## TASK DETAILS
What is needed is an exact copy of all the records, written out in full.

= = = = = = =

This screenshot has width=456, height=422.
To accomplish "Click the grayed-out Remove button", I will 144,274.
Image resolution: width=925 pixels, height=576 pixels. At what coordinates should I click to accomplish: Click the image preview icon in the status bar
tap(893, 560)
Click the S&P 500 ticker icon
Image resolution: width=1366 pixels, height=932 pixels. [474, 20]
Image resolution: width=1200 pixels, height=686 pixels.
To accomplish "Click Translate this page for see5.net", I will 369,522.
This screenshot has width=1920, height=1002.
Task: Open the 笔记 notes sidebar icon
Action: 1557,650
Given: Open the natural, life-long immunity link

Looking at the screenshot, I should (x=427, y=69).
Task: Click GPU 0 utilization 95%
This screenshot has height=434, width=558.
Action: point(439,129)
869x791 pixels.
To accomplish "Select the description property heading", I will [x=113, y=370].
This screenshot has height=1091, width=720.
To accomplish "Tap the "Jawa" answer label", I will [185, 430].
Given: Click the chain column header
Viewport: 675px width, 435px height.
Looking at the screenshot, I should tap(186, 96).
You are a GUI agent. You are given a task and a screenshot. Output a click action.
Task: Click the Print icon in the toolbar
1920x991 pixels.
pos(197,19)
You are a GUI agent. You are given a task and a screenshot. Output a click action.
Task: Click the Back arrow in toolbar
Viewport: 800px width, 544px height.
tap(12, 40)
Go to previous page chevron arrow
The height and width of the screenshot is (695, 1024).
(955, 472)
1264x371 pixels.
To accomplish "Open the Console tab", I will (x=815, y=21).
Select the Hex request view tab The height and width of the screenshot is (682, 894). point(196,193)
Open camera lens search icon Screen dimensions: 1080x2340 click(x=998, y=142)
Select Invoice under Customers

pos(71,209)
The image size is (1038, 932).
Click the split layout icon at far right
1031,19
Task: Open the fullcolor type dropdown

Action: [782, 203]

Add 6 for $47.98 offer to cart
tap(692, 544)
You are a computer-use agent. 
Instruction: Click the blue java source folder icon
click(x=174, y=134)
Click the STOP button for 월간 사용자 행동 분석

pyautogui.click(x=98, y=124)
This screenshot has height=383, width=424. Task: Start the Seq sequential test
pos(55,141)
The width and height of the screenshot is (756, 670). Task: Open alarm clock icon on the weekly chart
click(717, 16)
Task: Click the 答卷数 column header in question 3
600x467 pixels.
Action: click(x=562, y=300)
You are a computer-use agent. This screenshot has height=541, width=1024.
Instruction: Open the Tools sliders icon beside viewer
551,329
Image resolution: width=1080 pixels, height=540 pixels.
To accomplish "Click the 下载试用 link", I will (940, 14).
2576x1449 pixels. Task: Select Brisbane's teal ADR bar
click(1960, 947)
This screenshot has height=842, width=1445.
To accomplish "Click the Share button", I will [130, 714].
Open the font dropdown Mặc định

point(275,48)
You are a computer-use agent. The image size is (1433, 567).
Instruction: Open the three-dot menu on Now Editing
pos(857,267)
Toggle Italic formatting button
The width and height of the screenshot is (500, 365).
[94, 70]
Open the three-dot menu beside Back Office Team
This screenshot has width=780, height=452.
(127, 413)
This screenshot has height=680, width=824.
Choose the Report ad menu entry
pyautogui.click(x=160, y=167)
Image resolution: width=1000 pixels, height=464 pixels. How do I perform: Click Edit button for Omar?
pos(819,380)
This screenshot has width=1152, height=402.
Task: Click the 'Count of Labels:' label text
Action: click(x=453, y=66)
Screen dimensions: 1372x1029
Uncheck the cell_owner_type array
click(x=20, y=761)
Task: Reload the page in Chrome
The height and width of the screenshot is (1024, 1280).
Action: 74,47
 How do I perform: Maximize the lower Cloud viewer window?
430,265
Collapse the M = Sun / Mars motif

= = = = = = =

## RESPONSE AREA
This screenshot has width=456, height=422.
To accomplish "Click the grayed-out Remove button", I will 144,274.
Image resolution: width=925 pixels, height=576 pixels. At what coordinates should I click to accomplish: Click the image preview icon in the status bar
tap(893, 560)
Click the S&P 500 ticker icon
Image resolution: width=1366 pixels, height=932 pixels. [474, 20]
Image resolution: width=1200 pixels, height=686 pixels.
To accomplish "Click Translate this page for see5.net", I will 369,522.
This screenshot has width=1920, height=1002.
Task: Open the 笔记 notes sidebar icon
Action: 1557,650
Given: Open the natural, life-long immunity link

Looking at the screenshot, I should (x=427, y=69).
Task: Click GPU 0 utilization 95%
This screenshot has height=434, width=558.
Action: point(439,129)
869x791 pixels.
To accomplish "Select the description property heading", I will [x=113, y=370].
This screenshot has height=1091, width=720.
To accomplish "Tap the "Jawa" answer label", I will [185, 430].
Given: Click the chain column header
Viewport: 675px width, 435px height.
Looking at the screenshot, I should tap(186, 96).
You are a GUI agent. You are given a task and a screenshot. Output a click action.
Task: Click the Print icon in the toolbar
1920x991 pixels.
pos(197,19)
You are a GUI agent. You are given a task and a screenshot. Output a click action.
Task: Click the Back arrow in toolbar
Viewport: 800px width, 544px height.
tap(12, 40)
Go to previous page chevron arrow
The height and width of the screenshot is (695, 1024).
(955, 472)
1264x371 pixels.
To accomplish "Open the Console tab", I will (x=815, y=21).
Select the Hex request view tab The height and width of the screenshot is (682, 894). point(196,193)
Open camera lens search icon Screen dimensions: 1080x2340 click(x=998, y=142)
Select Invoice under Customers

pos(71,209)
The image size is (1038, 932).
Click the split layout icon at far right
1031,19
Task: Open the fullcolor type dropdown

Action: [782, 203]

Add 6 for $47.98 offer to cart
tap(692, 544)
You are a computer-use agent. 
Instruction: Click the blue java source folder icon
click(x=174, y=134)
Click the STOP button for 월간 사용자 행동 분석

pyautogui.click(x=98, y=124)
This screenshot has height=383, width=424. Task: Start the Seq sequential test
pos(55,141)
The width and height of the screenshot is (756, 670). Task: Open alarm clock icon on the weekly chart
click(717, 16)
Task: Click the 答卷数 column header in question 3
600x467 pixels.
Action: click(x=562, y=300)
You are a computer-use agent. This screenshot has height=541, width=1024.
Instruction: Open the Tools sliders icon beside viewer
551,329
Image resolution: width=1080 pixels, height=540 pixels.
To accomplish "Click the 下载试用 link", I will (940, 14).
2576x1449 pixels. Task: Select Brisbane's teal ADR bar
click(1960, 947)
This screenshot has height=842, width=1445.
To accomplish "Click the Share button", I will [130, 714].
Open the font dropdown Mặc định

point(275,48)
You are a computer-use agent. The image size is (1433, 567).
Instruction: Open the three-dot menu on Now Editing
pos(857,267)
Toggle Italic formatting button
The width and height of the screenshot is (500, 365).
[94, 70]
Open the three-dot menu beside Back Office Team
This screenshot has width=780, height=452.
(127, 413)
This screenshot has height=680, width=824.
Choose the Report ad menu entry
pyautogui.click(x=160, y=167)
Image resolution: width=1000 pixels, height=464 pixels. How do I perform: Click Edit button for Omar?
pos(819,380)
This screenshot has width=1152, height=402.
Task: Click the 'Count of Labels:' label text
Action: click(x=453, y=66)
Screen dimensions: 1372x1029
Uncheck the cell_owner_type array
click(x=20, y=761)
Task: Reload the page in Chrome
The height and width of the screenshot is (1024, 1280).
Action: 74,47
 How do I perform: Maximize the lower Cloud viewer window?
430,265
Collapse the M = Sun / Mars motif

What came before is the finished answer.